• 掲載文:
※ ※ ※

44話
- _ ぬぺ
- 2023年2月1日
- 読了時間: 8分
鹿の死するや音を択ばず いつもは優雅な声で鳴く鹿も、死ぬ時は悲鳴をあげ、美しい声が出せない。転じて、人が窮地におちいると節度を失った言動をすることのたとえ。
【あらすじ】
佐野の父親が亡くなったという報せが入った。
久しぶりに実家に戻った彼の運命がゆっくりと動き出す。
しかし、忘るるなかれ。
このゲームにおいて、幸せになることは死が近づくことを意味する。
【神崎優衣】
ミラーワールド内で兄のもとに合流。
兄の制止も聞かず、一緒にいると宣言するものの気を失い、結局(おそらく士郎の手によって)元の世界に呆気なく帰還。
ミラーワールドで起きたことは一切覚えていない。
真司と蓮は相談の末、優衣の身に起こったことは彼女に伝えないこととなりました。
この辺の謎は次回明かされそうな気配がするので、それを信じたいと思います。
【東條悟】
佐野の家に居候中の大学生。
北岡・浅倉がトラウマになったか、佐野の家の窓ガラスは全て閉め、テレビは布団で覆い、鏡は殴って割る。正直ここまでとは思わなかったが、いやそれよりなにより人の家よ、人の家。
彼が英雄になりたいと思った理由は、「そうすれば、みんなが好きになってくれるかもしれない」から。
根本的に他人の気持ちが分かっていないから好かれなくて、他人の気持ちが分かっていないから「人を殺してでも英雄になる」なんて発想になる。
というか彼は他に「英雄」って見たこと無いの? 物語とかゲームとか……やってなさそうなだなぁ……。
その後。お弁当を持って帰って来てくれた佐野と少し話す。
●「なあ、ちょっと聞きたいんだけど……オタク俺の事どう思ってるわけ?」
●「……感謝してる。香川先生以外で、こんなに優しくしてくれたの、君が初めてだし。」
●「友達だよな、俺たち」
無言で頷く東條。
多分その姿は、佐野には見えていない。
【佐野満】
父親が亡くなった報せを受け、向かった場所は高層ビルの一室。
なんと彼、大きな企業の御曹司でした。
彼の父親は一代で事業を成功させた実力者。

※ ※ ※

[要素検索の記録]
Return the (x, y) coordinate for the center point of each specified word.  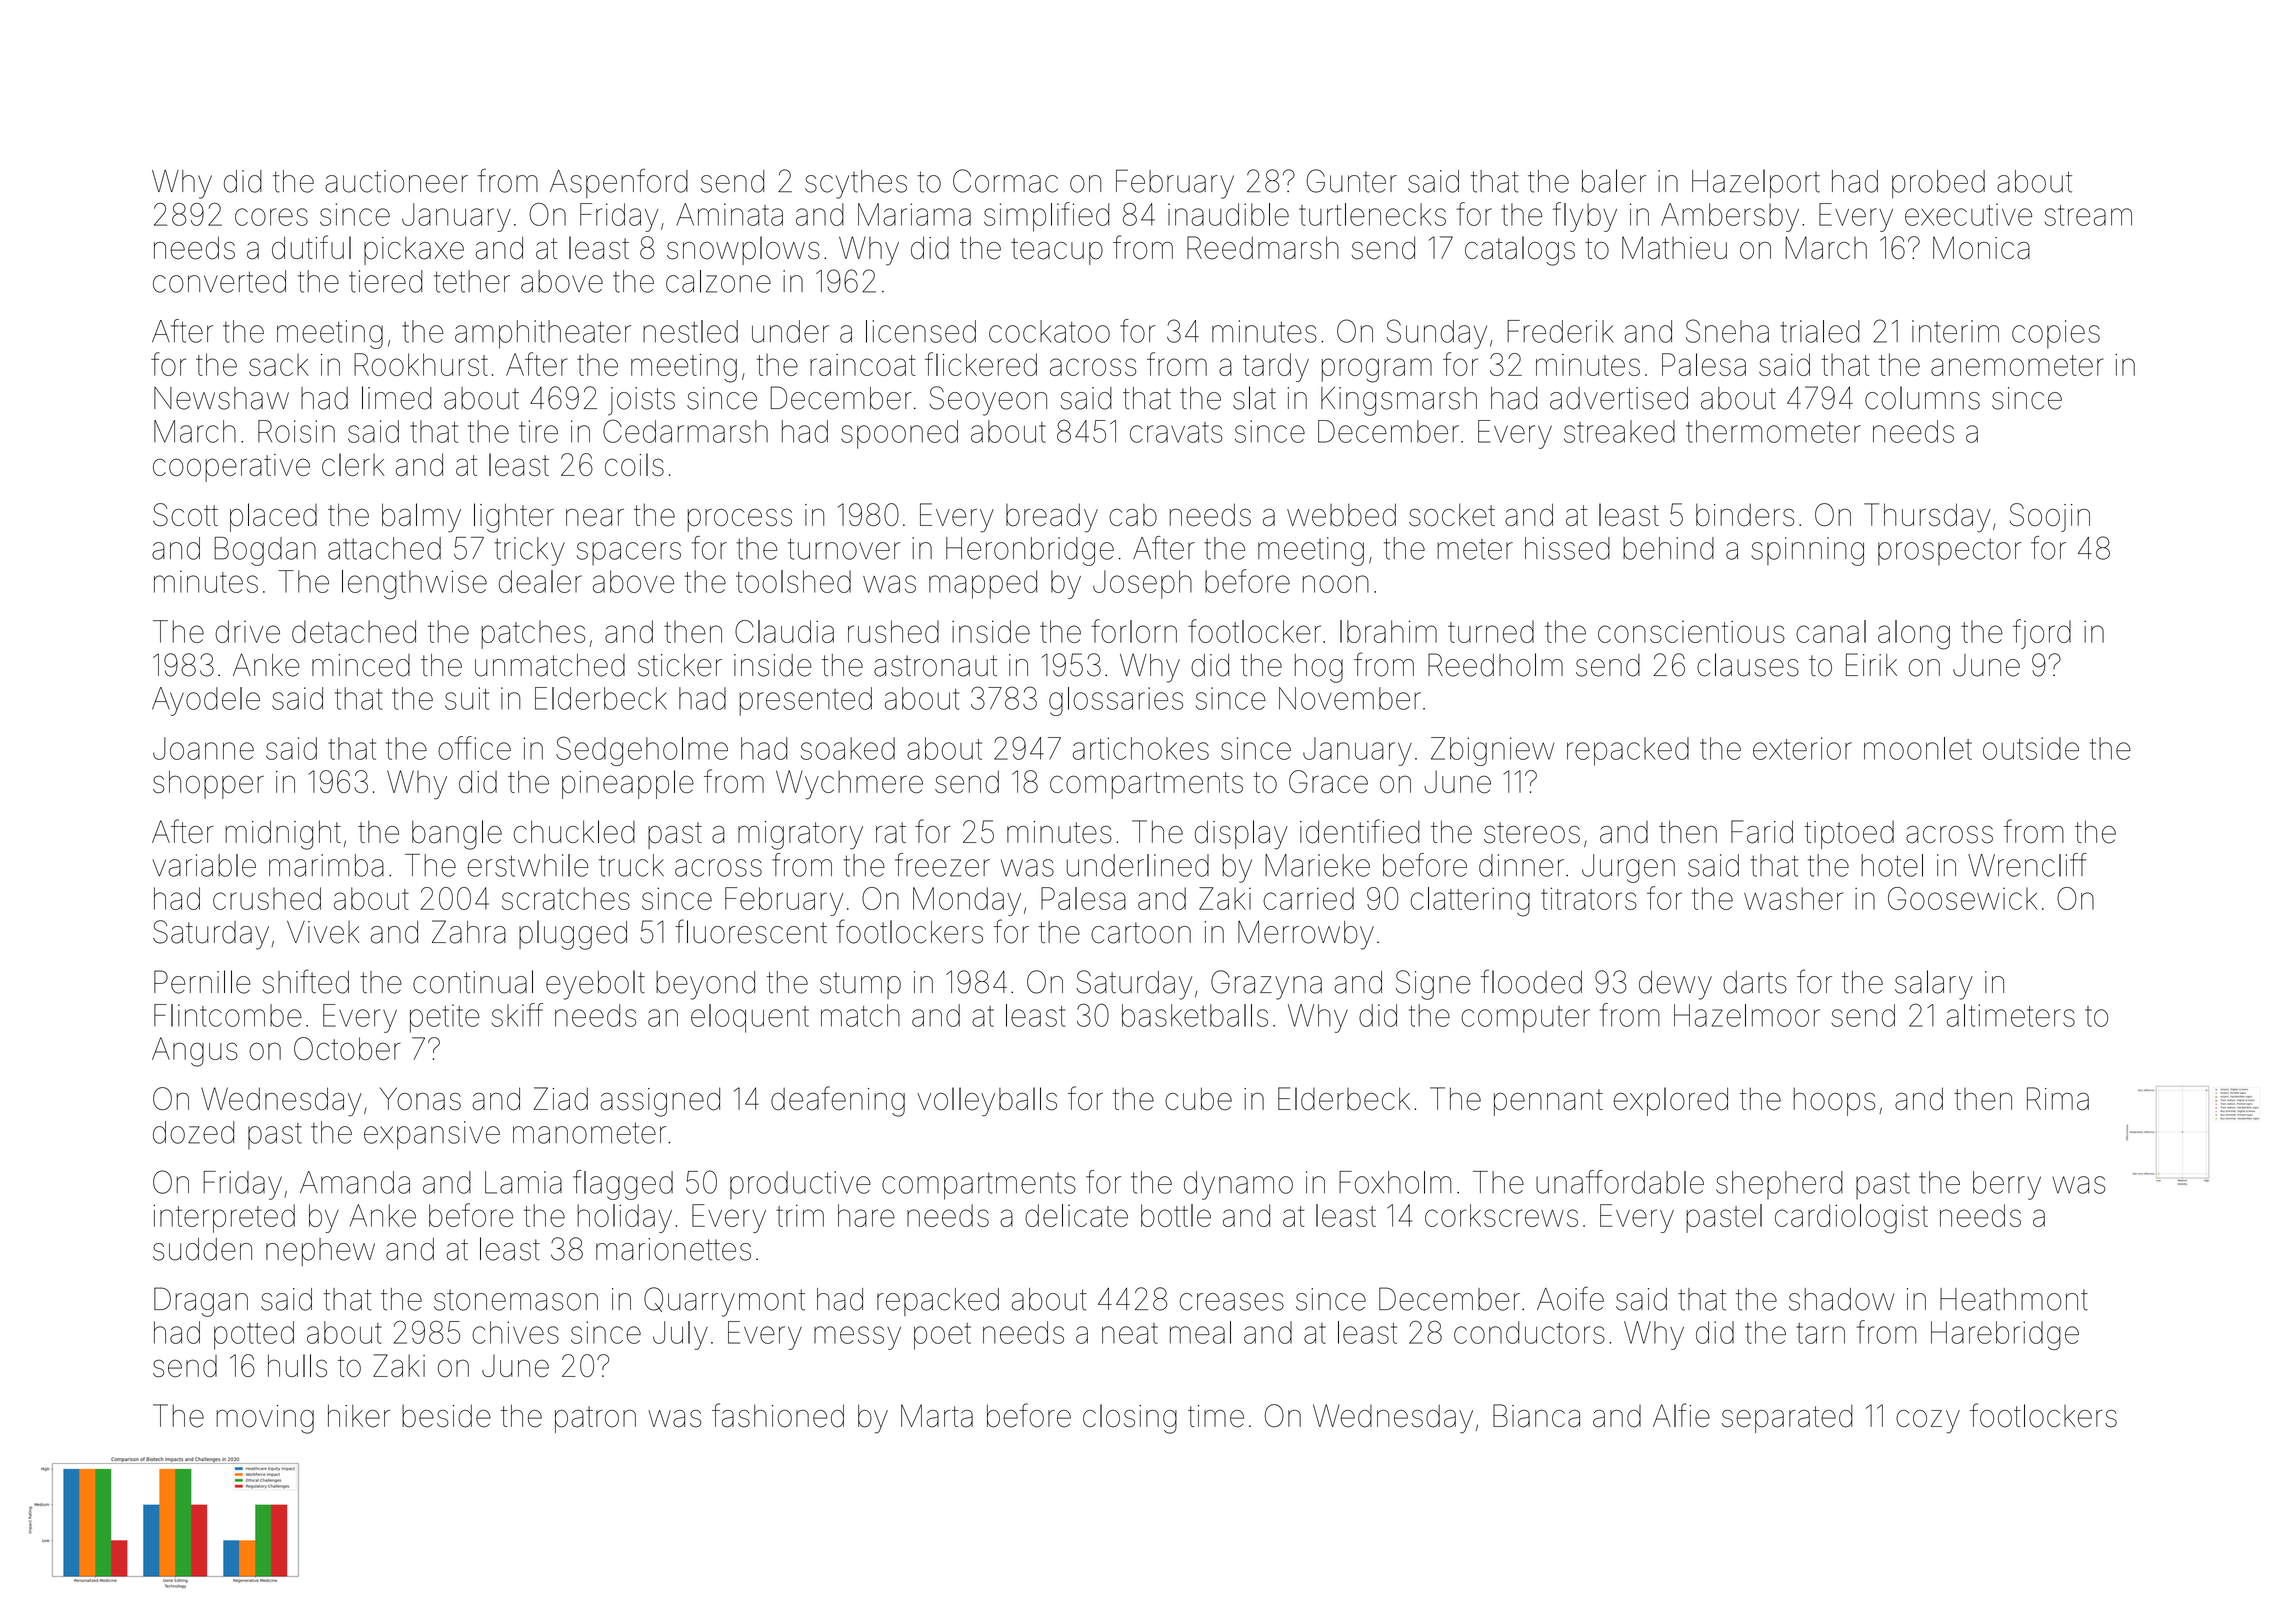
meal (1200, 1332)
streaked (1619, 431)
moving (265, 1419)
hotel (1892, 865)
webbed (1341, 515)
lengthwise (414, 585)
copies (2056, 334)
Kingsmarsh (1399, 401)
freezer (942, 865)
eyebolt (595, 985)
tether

※ ※ ※

• 課題一覧:
A) 掲載文の内容を2文にまとめてください。
B) 記録のうち「moving (265, 1419)」を含む行から記録の最後の行までを書き出し、座標の数値をすべて26ずつ増やしてください。
掲載文と記録は、互いに関係のない別々の資料です。

• 課題ごとの解答:
A) 第44話では、佐野が父親の死の報せを受けて大きな企業の御曹司だったことが明らかになり、優衣はミラーワールドから帰還したもののそこでの出来事を一切覚えておらず、真司と蓮はそれを彼女に伝えないことにする。佐野の家に居候中の東條は窓ガラスを全て閉めて鏡を割り、みんなに好きになってもらうために英雄になりたいと考えていて、佐野には感謝していると語る。

B)
moving (291, 1445)
hotel (1918, 891)
webbed (1367, 541)
lengthwise (440, 611)
copies (2082, 360)
Kingsmarsh (1425, 427)
freezer (968, 891)
eyebolt (621, 1011)
tether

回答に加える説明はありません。